Zielsetzung a:
Beantworten Sie anhand des Textes über die Linz AG folgende Fragen:
(i) Wie viele Menschen im Zentralraum versorgt das Unternehmen mit Wasser?
(ii) Bei der Landtagswahl welchen Jahres erlitt Erich Haider als Spitzenkandidat eine Niederlage?
(iii) Welches Kartenspiel spielt der Generaldirektor mit Leidenschaft?

Vorliegender Text:
--------

Gerechtigkeitsfanatiker mit Liebe zu Zahlen
Sie versorgt hunderttausende Menschen im Zentralraum mit Wasser, regelt den öffentlichen Verkehr und steuert einen wichtigen Anteil zum Budget der Landeshauptstadt bei: die Linz AG. Generaldirektor Erich Haider wechselte nach seiner Wahlniederlage als Spitzenkandidat bei der Landtagswahl 2009 von der SPÖ in die Führungsetage des Unternehmens und ist mittlerweile Generaldirektor. Der passionierte Tarockspieler mit Faible für Effizienz und technische Innovationen will zahlreiche Großprojekte im oberösterreichischen Zentralraum vorantreiben.

--------

(Datensätze aus einer Datensammlung)
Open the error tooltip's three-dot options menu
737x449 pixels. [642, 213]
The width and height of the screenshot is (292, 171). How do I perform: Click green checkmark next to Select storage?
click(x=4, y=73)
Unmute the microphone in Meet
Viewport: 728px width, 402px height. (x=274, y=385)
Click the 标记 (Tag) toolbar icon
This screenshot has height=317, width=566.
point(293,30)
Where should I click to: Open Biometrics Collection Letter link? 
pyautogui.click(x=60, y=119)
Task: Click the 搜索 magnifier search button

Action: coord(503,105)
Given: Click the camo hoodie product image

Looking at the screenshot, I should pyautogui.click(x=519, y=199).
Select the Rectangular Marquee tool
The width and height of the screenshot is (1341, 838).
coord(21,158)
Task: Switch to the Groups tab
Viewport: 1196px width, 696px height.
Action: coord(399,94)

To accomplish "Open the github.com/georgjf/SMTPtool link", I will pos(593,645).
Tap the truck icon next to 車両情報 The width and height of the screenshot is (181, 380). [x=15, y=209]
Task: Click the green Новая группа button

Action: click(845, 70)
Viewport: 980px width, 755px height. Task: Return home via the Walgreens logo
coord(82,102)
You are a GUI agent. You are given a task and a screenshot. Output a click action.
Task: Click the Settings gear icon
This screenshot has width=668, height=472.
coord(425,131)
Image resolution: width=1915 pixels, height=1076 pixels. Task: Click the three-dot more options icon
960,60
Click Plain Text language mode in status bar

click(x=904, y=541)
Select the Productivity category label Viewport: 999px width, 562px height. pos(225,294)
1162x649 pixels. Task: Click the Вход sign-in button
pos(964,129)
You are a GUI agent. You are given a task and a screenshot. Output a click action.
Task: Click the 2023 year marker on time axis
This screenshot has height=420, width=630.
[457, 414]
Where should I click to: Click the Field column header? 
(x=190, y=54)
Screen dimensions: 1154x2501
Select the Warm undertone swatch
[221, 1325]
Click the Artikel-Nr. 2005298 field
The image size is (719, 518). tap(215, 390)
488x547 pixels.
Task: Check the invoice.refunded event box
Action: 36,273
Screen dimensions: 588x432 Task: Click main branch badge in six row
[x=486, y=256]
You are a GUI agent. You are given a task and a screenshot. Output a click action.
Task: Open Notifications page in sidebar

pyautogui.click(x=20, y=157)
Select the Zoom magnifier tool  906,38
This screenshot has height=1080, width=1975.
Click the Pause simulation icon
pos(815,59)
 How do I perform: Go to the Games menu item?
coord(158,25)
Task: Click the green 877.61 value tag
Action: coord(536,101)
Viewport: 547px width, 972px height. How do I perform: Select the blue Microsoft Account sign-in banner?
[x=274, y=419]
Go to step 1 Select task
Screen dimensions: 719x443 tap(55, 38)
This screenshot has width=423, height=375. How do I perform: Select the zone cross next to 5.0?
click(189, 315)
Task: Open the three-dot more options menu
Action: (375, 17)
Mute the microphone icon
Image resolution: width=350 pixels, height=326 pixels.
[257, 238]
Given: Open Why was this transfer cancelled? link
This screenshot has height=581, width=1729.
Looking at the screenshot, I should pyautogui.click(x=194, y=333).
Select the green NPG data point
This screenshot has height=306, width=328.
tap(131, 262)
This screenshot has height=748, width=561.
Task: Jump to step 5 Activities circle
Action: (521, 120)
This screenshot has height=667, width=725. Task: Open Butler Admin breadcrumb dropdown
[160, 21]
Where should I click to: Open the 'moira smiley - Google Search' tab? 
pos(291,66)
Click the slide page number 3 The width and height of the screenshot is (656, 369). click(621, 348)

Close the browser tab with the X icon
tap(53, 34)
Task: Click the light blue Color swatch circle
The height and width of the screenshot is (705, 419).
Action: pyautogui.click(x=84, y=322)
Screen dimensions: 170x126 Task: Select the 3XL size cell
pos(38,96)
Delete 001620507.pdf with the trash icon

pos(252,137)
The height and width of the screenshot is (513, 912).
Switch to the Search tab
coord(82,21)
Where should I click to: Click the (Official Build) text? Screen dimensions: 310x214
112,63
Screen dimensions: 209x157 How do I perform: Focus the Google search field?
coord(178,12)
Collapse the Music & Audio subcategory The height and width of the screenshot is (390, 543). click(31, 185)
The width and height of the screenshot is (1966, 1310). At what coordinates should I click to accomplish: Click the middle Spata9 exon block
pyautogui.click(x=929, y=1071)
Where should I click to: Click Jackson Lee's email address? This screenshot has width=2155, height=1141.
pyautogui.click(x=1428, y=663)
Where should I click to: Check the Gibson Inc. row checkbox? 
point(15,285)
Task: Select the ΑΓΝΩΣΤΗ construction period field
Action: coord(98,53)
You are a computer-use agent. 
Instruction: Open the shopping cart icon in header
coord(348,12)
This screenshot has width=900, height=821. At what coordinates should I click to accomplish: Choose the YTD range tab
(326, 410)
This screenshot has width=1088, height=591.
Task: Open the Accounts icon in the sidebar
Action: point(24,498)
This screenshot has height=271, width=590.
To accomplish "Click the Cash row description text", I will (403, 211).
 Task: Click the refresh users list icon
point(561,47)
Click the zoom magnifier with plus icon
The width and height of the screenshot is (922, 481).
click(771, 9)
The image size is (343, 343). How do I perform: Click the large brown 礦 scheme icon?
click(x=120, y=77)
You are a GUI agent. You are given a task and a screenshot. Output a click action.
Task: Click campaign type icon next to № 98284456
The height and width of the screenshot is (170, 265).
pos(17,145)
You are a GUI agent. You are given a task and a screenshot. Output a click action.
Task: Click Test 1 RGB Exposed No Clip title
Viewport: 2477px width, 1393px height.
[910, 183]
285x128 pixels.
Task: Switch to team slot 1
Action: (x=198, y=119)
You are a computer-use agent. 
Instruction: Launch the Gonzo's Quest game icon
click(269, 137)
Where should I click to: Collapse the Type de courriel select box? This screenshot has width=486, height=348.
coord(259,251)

--------

Zielsetzung b: Geben Sie aus den Datensätzen den Abschnitt von der Zeile mit „Select the Rectangular Marquee tool“ bis einschließlich der Zeile mit „I will pos(593,645).“ Zeichen für Zeichen wieder.

Lösung der Aufgabe a:
(i) Hunderttausende Menschen.
(ii) 2009.
(iii) Tarock.

Lösung der Aufgabe b:
Select the Rectangular Marquee tool
The width and height of the screenshot is (1341, 838).
coord(21,158)
Task: Switch to the Groups tab
Viewport: 1196px width, 696px height.
Action: coord(399,94)

To accomplish "Open the github.com/georgjf/SMTPtool link", I will pos(593,645).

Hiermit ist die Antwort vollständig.